:: YOUR INSTRUCTIONS ::
Only one stretch of the data below is wanted: the lines from the one with "Navigate to the Courses section" through the one with "Screen dimensions: 1318x600", repeated exactly.

Saved data entries:

-=-=-

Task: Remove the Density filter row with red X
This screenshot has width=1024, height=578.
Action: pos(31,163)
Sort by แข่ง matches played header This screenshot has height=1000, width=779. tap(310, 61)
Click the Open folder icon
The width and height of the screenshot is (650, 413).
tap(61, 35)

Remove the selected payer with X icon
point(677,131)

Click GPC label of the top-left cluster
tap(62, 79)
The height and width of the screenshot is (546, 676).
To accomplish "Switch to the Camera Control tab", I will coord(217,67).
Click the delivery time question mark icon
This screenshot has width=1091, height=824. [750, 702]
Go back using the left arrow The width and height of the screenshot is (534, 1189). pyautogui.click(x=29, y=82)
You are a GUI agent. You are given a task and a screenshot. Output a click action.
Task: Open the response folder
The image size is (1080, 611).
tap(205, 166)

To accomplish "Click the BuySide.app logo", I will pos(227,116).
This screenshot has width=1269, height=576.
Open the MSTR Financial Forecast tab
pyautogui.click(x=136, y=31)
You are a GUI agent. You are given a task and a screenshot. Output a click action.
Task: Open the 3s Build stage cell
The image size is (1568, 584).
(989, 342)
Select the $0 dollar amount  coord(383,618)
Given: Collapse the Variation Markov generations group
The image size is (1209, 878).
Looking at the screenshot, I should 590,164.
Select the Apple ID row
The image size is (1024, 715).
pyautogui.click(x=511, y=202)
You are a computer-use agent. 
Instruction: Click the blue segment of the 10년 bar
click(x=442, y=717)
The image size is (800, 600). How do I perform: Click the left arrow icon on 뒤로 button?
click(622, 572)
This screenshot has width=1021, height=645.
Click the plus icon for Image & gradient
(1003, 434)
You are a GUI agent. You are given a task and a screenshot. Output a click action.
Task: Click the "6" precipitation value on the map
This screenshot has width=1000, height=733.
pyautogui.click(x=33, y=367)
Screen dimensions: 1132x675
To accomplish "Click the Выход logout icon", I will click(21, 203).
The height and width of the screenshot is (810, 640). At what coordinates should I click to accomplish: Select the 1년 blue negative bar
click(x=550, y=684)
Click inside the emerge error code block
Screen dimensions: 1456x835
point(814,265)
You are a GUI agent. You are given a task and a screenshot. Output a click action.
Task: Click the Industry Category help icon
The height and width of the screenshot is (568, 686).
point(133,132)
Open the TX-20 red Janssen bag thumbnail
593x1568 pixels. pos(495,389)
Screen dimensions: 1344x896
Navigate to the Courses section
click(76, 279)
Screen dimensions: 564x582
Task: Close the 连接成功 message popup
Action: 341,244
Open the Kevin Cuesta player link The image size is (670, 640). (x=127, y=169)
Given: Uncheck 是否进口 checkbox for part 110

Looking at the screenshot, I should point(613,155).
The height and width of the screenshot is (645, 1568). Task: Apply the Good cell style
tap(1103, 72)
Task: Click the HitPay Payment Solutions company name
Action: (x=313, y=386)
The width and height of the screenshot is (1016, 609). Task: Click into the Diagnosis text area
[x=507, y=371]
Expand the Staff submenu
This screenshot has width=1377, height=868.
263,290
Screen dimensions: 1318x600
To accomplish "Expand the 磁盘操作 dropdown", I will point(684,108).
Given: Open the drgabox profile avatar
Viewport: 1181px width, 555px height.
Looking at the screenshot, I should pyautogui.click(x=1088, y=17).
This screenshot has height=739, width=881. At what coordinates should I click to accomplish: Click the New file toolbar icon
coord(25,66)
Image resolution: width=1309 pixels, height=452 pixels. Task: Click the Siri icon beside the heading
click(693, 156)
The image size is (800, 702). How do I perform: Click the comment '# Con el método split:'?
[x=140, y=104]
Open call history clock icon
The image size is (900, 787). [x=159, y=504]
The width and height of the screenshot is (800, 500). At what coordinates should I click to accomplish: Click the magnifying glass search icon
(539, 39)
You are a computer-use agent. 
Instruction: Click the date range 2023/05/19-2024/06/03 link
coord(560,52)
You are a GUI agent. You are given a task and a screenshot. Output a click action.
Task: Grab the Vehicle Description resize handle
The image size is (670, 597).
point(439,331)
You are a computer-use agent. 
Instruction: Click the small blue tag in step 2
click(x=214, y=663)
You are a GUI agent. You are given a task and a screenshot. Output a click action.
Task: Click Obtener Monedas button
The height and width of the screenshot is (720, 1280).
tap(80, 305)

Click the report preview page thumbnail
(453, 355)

-=-=-

:: WRITTEN REPLY ::
Navigate to the Courses section
click(76, 279)
Screen dimensions: 564x582
Task: Close the 连接成功 message popup
Action: 341,244
Open the Kevin Cuesta player link The image size is (670, 640). (x=127, y=169)
Given: Uncheck 是否进口 checkbox for part 110

Looking at the screenshot, I should point(613,155).
The height and width of the screenshot is (645, 1568). Task: Apply the Good cell style
tap(1103, 72)
Task: Click the HitPay Payment Solutions company name
Action: (x=313, y=386)
The width and height of the screenshot is (1016, 609). Task: Click into the Diagnosis text area
[x=507, y=371]
Expand the Staff submenu
This screenshot has width=1377, height=868.
263,290
Screen dimensions: 1318x600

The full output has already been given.